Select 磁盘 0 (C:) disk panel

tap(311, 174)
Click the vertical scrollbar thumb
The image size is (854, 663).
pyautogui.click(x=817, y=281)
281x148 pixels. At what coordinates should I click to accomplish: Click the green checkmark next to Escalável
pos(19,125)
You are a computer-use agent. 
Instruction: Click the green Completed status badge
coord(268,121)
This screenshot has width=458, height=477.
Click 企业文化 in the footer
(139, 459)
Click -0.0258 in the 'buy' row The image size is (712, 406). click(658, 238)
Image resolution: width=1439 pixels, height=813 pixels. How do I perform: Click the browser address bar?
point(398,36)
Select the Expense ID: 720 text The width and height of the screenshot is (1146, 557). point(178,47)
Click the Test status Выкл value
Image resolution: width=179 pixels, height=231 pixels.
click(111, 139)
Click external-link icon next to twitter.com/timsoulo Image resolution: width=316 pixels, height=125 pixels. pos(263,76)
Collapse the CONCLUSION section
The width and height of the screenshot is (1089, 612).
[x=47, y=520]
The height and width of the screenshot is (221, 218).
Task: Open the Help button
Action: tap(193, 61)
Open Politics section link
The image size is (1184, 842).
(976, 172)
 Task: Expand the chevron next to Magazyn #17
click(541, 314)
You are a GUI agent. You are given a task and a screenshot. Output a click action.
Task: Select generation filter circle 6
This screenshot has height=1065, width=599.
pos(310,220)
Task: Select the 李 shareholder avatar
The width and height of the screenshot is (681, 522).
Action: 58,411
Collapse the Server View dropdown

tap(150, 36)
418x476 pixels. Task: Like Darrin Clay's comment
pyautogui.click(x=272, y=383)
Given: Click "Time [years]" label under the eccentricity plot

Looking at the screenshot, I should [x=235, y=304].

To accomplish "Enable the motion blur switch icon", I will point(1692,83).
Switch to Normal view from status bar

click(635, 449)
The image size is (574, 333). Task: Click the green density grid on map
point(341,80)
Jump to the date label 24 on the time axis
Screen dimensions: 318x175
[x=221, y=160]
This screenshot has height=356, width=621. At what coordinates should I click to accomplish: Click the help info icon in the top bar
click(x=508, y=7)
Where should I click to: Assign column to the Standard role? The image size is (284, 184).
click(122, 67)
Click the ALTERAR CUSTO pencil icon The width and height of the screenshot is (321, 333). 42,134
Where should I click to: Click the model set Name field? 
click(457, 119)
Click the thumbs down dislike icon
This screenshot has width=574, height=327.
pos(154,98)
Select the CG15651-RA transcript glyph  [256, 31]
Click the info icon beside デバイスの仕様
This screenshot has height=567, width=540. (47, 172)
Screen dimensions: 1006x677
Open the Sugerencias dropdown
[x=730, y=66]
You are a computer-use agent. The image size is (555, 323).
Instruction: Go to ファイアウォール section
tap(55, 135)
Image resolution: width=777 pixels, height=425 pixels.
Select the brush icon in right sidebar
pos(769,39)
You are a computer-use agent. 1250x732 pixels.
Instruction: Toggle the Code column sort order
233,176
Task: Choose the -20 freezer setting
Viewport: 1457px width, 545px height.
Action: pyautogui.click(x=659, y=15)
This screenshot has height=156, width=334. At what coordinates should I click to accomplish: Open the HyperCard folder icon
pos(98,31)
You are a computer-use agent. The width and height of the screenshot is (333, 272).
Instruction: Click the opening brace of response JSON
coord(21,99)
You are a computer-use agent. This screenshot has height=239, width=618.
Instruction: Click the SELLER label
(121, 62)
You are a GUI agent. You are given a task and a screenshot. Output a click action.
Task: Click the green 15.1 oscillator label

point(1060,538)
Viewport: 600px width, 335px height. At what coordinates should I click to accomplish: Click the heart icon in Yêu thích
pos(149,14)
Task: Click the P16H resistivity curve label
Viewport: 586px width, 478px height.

| Exercise instructions |
Please set down each of the entries above exactly as given.

| The answer |
Select 磁盘 0 (C:) disk panel

tap(311, 174)
Click the vertical scrollbar thumb
The image size is (854, 663).
pyautogui.click(x=817, y=281)
281x148 pixels. At what coordinates should I click to accomplish: Click the green checkmark next to Escalável
pos(19,125)
You are a computer-use agent. 
Instruction: Click the green Completed status badge
coord(268,121)
This screenshot has width=458, height=477.
Click 企业文化 in the footer
(139, 459)
Click -0.0258 in the 'buy' row The image size is (712, 406). click(658, 238)
Image resolution: width=1439 pixels, height=813 pixels. How do I perform: Click the browser address bar?
point(398,36)
Select the Expense ID: 720 text The width and height of the screenshot is (1146, 557). point(178,47)
Click the Test status Выкл value
Image resolution: width=179 pixels, height=231 pixels.
click(111, 139)
Click external-link icon next to twitter.com/timsoulo Image resolution: width=316 pixels, height=125 pixels. pos(263,76)
Collapse the CONCLUSION section
The width and height of the screenshot is (1089, 612).
[x=47, y=520]
The height and width of the screenshot is (221, 218).
Task: Open the Help button
Action: tap(193, 61)
Open Politics section link
The image size is (1184, 842).
(976, 172)
 Task: Expand the chevron next to Magazyn #17
click(541, 314)
You are a GUI agent. You are given a task and a screenshot. Output a click action.
Task: Select generation filter circle 6
This screenshot has height=1065, width=599.
pos(310,220)
Task: Select the 李 shareholder avatar
The width and height of the screenshot is (681, 522).
Action: 58,411
Collapse the Server View dropdown

tap(150, 36)
418x476 pixels. Task: Like Darrin Clay's comment
pyautogui.click(x=272, y=383)
Given: Click "Time [years]" label under the eccentricity plot

Looking at the screenshot, I should [x=235, y=304].

To accomplish "Enable the motion blur switch icon", I will point(1692,83).
Switch to Normal view from status bar

click(635, 449)
The image size is (574, 333). Task: Click the green density grid on map
point(341,80)
Jump to the date label 24 on the time axis
Screen dimensions: 318x175
[x=221, y=160]
This screenshot has height=356, width=621. At what coordinates should I click to accomplish: Click the help info icon in the top bar
click(x=508, y=7)
Where should I click to: Assign column to the Standard role? The image size is (284, 184).
click(122, 67)
Click the ALTERAR CUSTO pencil icon The width and height of the screenshot is (321, 333). 42,134
Where should I click to: Click the model set Name field? 
click(457, 119)
Click the thumbs down dislike icon
This screenshot has width=574, height=327.
pos(154,98)
Select the CG15651-RA transcript glyph  [256, 31]
Click the info icon beside デバイスの仕様
This screenshot has height=567, width=540. (47, 172)
Screen dimensions: 1006x677
Open the Sugerencias dropdown
[x=730, y=66]
You are a computer-use agent. The image size is (555, 323).
Instruction: Go to ファイアウォール section
tap(55, 135)
Image resolution: width=777 pixels, height=425 pixels.
Select the brush icon in right sidebar
pos(769,39)
You are a computer-use agent. 1250x732 pixels.
Instruction: Toggle the Code column sort order
233,176
Task: Choose the -20 freezer setting
Viewport: 1457px width, 545px height.
Action: pyautogui.click(x=659, y=15)
This screenshot has height=156, width=334. At what coordinates should I click to accomplish: Open the HyperCard folder icon
pos(98,31)
You are a computer-use agent. The width and height of the screenshot is (333, 272).
Instruction: Click the opening brace of response JSON
coord(21,99)
You are a computer-use agent. This screenshot has height=239, width=618.
Instruction: Click the SELLER label
(121, 62)
You are a GUI agent. You are given a task and a screenshot. Output a click action.
Task: Click the green 15.1 oscillator label

point(1060,538)
Viewport: 600px width, 335px height. At what coordinates should I click to accomplish: Click the heart icon in Yêu thích
pos(149,14)
Task: Click the P16H resistivity curve label
Viewport: 586px width, 478px height.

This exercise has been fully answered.